The Non-Aligned Movement (NAM) — a bloc of countries trying to chart a path free from the influence of both the U.S. and USSR — was founded in 1961 on that spirit of independence. At NAM’s peak, its members ranged from Indonesia to Yugoslavia to Argentina. Its pro-poor, antiwar politics would lead to the bolstering of institutions such as the U.N.’s atomic agency and its development program. Few statesmen stood taller in this project than [first Indian Prime Minister Jawaharlal] Nehru — a suave, Cambridge-educated lawyer who, as India won its liberty in 1947, spoke famously of that moment when “the soul of a nation, long suppressed, finds utterance.” He went on to inspire fellow third worldists from Africa to Latin America.

But that was then. In the last week of August, as heads of state and dignitaries from some 120 nations gathered under NAM’s umbrella in Tehran, there was little room for nostalgia. With the Cold War over, NAM is almost always dismissed as a fusty, pointless relic. The bloc is, in some respects, a failure; as a body representing the global south, it was too weak and fractured to stave off the 1979 Soviet invasion of Afghanistan or the U.S.’s first Persian Gulf intervention in 1990. After spending decades calling for peace and disarmament, NAM’s core members now rank among the world’s leading weapons purchasers. The socialist bonhomie of NAM’s founders has given way to the cold-blooded imperatives of the BRICS. Even in India, some of New Delhi’s elites speak of Nehru’s internationalist moralism as a naive, self-defeating embarrassment.
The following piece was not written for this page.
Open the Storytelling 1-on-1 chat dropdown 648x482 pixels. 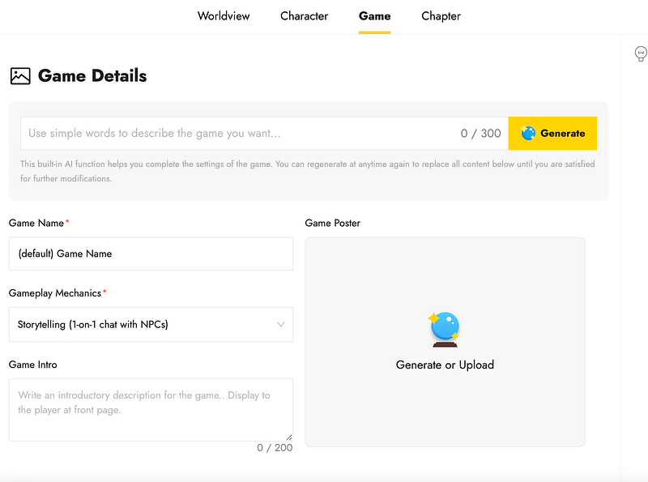[151, 325]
Indeed, when a number of prominent Indian strategists and academics unveiled earlier this year a vision for New Delhi’s foreign policy titled “Non-Alignment 2.0,” it drew rounds of criticism. Sadanand Dhume, an Indian writer and journalist affiliated with the conservative American Enterprise Institute in Washington, branded the idea “Failure 2.0.” Ashley Tellis, a senior associate at the Carnegie Endowment for International Peace and an adviser to the Romney campaign, shook his head at India’s seeming desire to “[run] away from preferential partnerships in a quest for strategic autonomy” — the “preferential partnership” in question being chiefly a deeper Indo-U.S. alliance.
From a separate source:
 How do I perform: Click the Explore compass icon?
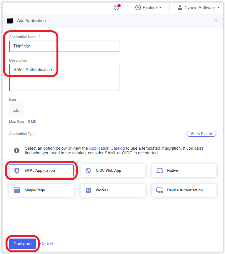point(138,8)
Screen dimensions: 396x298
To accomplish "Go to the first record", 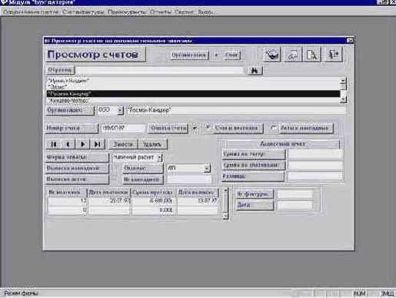I will coord(54,144).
Yet India’s unwillingness to close ranks behind the Americans on a number of key global issues — most recently, Washington’s attempts to punish Iran for its nuclear program — is not a product of adolescent petulance on the world stage but of its own strategic interests. Indian Prime Minister Manmohan Singh’s delegation to Tehran last week was the largest of all the dozens of heads of state and government that arrived and for good reason: between vital energy ties and a shared headache in stabilizing war-ravaged Afghanistan, the two countries have much to discuss. While the principle of nonalignment may seem an anachronism, its ethos is as relevant as ever. “It offers a middle path,” writes Pankaj Mishra, a left-of-center Indian author, referring to NAM’s potential role in resolving the crisis in Syria, “between Western interventionism and Chinese and Russian obstructionism at the U.N.” Mishra goes on:

None of this should come as a surprise, except to those who are still immersed in fantasies that pit a “concert of democracies” against authoritarianism — empty words that now merely signify minds unable to understand the contemporary world except through the rephrased ideological binaries of the Cold War.

The need for an ideological binary, of course, is something that has long animated American politics and the rhetoric of many aspiring Presidents. Much of the West’s impatience with NAM now, says Vijay Prashad, a professor of international studies at Trinity College in Connecticut and author of the The Darker Nations: A People’s History of the Third World, echoes the frustrations of John Foster Dulles, who decried the movement’s “neutralism” — a term intended to be pejorative, likening the decolonizing world’s refusal to take sides in the Cold War with the “appeasement” shown to Nazi Germany by Western Europe. That’s a historical analogy ever on the tip of neoconservative tongues in Washington, but history, it seems, is against them. “NAM is just a name for regionalism now,” says Prasad. “And the future of world politics lies in this regional thinking, not the U.S. State Department.”